Soweit die Beschwerdeführerin die Begründung des angefochtenen Entscheides als zu knapp beanstandet, rügt sie eine Verletzung von Art. 26 der Verfassung des Kantons Bern. Diese ist im Kanton Solothurn nicht anwendbar, weshalb die Beschwerde insoweit unbegründet ist. Die Beschwerdeführerin legt ebenfalls nicht dar, gestützt auf welche Bestimmung des Bundesrechts oder des kantonalen Rechts die Vorinstanz Instruktionen für die Begründung hätte erteilen müssen. Eine Verletzung des Anspruches auf rechtliches Gehör (Art. 29 Abs. 2 BV) ist weder dargetan noch ersichtlich. Auf den in diesem Zusammenhang gestellten Antrag auf Einvernahme von zwei Zeuginnen ist nicht näher einzugehen, da weder dargelegt noch ersichtlich ist, wozu dies dienlich sein soll.
3.
3.1 Die Rechtsanwälte unterstehen zeitlich unbegrenzt und gegenüber jedermann dem Berufsgeheimnis über alles, was ihnen infolge ihres Berufs von ihrer Klientschaft anvertraut worden ist (Art. 13 Abs. 1 BGFA; vgl. auch Art. 321 StGB). Zu den Tatsachen, welche unter den Schutz des Anwaltsgeheimnisses fallen, gehört schon der Umstand des Bestehens eines Mandats zwischen dem Rechtsanwalt und seinem Klienten. Deshalb setzt die klageweise Einforderung eines Honorars praxisgemäss eine vorgängige Befreiung des Anwalts von seiner Schweigepflicht voraus. Verweigert der Mandant die Entbindung vom Anwaltsgeheimnis, so kann sich der Rechtsanwalt, der sein Honorar auf dem Rechtsweg einzutreiben sucht, mit einem Gesuch an die Aufsichtsbehörde wenden. Die Entbindung vom Berufsgeheimnis ist nicht im Anwaltsgesetz geregelt (Pascal Maurer/Jean-Pierre Gross, Loi sur les avocats, Commentaire romand, 2010, N. 390 zu Art. 13 BGFA); es entspricht indessen der Praxis der Kantone, solche Gesuche zu bewilligen, um dem Anwalt die Durchsetzung seiner Honorarforderung gegen seinen Klienten zu ermöglichen (Urteil 2P.313/1999 vom 8. März 2000 E. 2d). Zu verweigern ist eine verlangte Entbindung nur dann, wenn die Klientschaft ihrerseits ein höherrangiges Interesse an der Aufrechterhaltung des Anwaltsgeheimnisses hat (vgl. Urteil 2C_508/2007 vom 27. Mai 2008 E. 2.3 und Urteil 2P.313/1999 vom 8. März 2000 E. 2b).

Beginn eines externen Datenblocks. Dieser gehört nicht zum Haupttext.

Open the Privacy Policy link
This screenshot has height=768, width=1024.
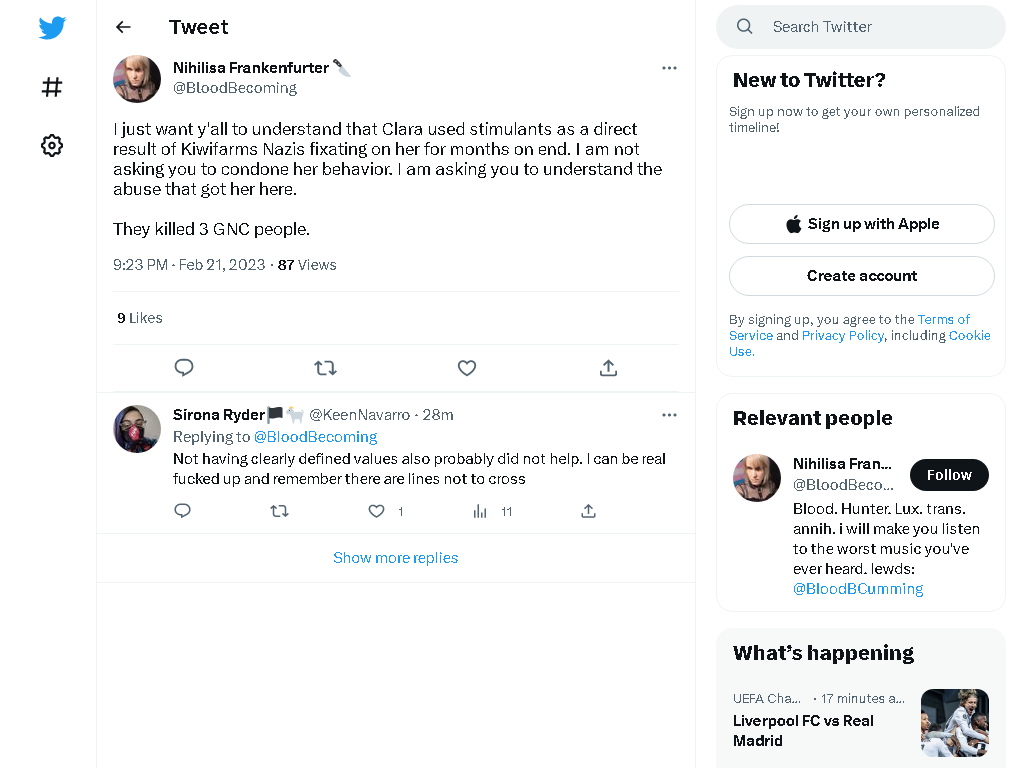[x=842, y=335]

3.2 Die Anwaltskammer hat erkannt, dass das Interesse des Anwalts an der gerichtlichen Eintreibung des Honorars jenes der Beschwerdeführerin an der umfassenden Wahrung des Anwaltsgeheimnisses überwiege, weshalb die Befreiung von der beruflichen Schweigepflicht zu erteilen sei.
Die Vorinstanz ist in Anwendung von § 68 Abs. 1 des solothurnischen Gesetzes vom 15. November 1970 über den Rechtsschutz in Verwaltungssachen (VRG/SO) und § 52 Abs. 1 des kantonalen Gesetzes über die Gerichtsorganisation vom 13. März 1977 (heute § 67 bis VRG/SO) auf die Beschwerde gegen die von der Anwaltskammer beschlossene Befreiung von der beruflichen Schweigepflicht mangels sachbezogener Begründung nicht eingetreten.

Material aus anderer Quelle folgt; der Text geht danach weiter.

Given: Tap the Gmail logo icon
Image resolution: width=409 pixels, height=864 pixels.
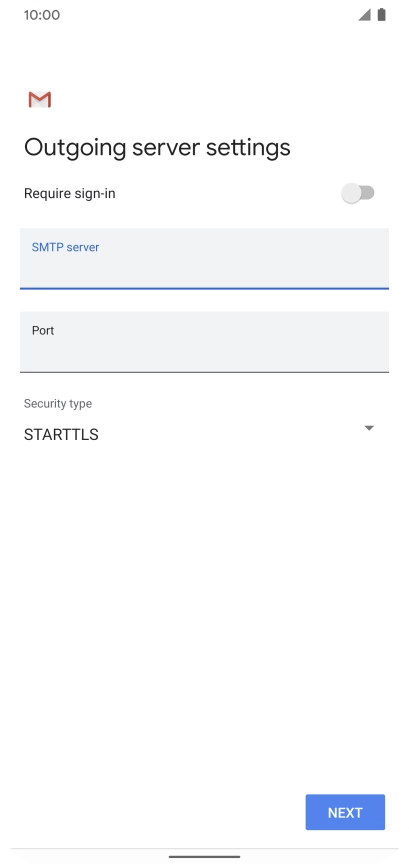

3.3 Die Beschwerdeführerin verkennt auch im vorliegenden Verfahren, dass der Entbindungsentscheid keine materiellen Rechtswirkungen entfaltet; er ermöglicht es dem gesuchstellenden Anwalt bloss, ohne Verletzung des disziplinar- und strafrechtlich geschützten Berufsgeheimnisses seine behauptete Honorarforderung gerichtlich geltend zu machen.
Nachdem die Beschwerdeführerin das Bestehen eines Mandatsverhältnisses - angesichts der bestehenden Vollmacht zu Recht - nicht bestreitet, ist nicht einzusehen, wieso sie sich der Entbindung des Anwalts vom Berufsgeheimnis widersetzt und den dahingehenden Beschluss der Aufsichtsbehörde angefochten hat. Es hätte ihren Interessen wohl besser entsprochen, den Beauftragten selber vom Anwaltsgeheimnis zu entbinden und ihre Einwände gegen die Honorarforderung alsdann im materiellrechtlichen Zivilprozess einzubringen (vgl. Urteil 2C_508/2007 vom 27. Mai 2008 E. 2.3).
3.4 Da sich die Beschwerdeführerin in der Begründung ihrer Beschwerde an die Vorinstanz einzig mit den von ihr behaupteten Berufsregelverletzungen und der Berechtigung der Honorarforderung auseinandergesetzt und nicht dargelegt hat, inwiefern der Entbindung vom Berufsgeheimnis allenfalls eigene, höher einzustufende Interessen entgegenstehen, durfte die Vorinstanz ohne Verletzung von Bundesrecht insoweit auf die Eingabe nicht eintreten.
Auch in der vorliegenden Beschwerde trägt die Beschwerdeführerin - soweit verständlich - Argumente vor, die entweder die Honorarforderung als solche oder das Verhalten des beauftragten Anwalts betreffen; diese bilden nicht Streitgegenstand, weshalb darauf nicht einzutreten ist. Dies gilt auch für die von der Beschwerdeführerin gestellten Verfahrens- und Beweisanträge.
4.
Die Beschwerdeführerin rügt sodann die Verweigerung der unentgeltlichen Rechtspflege und Verbeiständung durch die Vorinstanz; diese entbehre einer Grundlage in der kantonalen Verfassung. Entgegen der Auffassung der Beschwerdeführerin ergibt sich aus der klaren gesetzlichen Regelung von § 76 VRG/SO in Verbindung mit § 106 Abs. 2 ZPO/SO, dass die unentgeltliche Rechtspflege nicht gewährt werden kann, wenn der Prozess aussichtslos erscheint. Diese Regelung stützt sich auf Art. 18 der Verfassung des Kantons Solothurn vom 8. Juni 1986 und entspricht materiell Art. 29 Abs. 3 BV. Von einer Verletzung der kantonalen Verfassung kann keine Rede sein.
5.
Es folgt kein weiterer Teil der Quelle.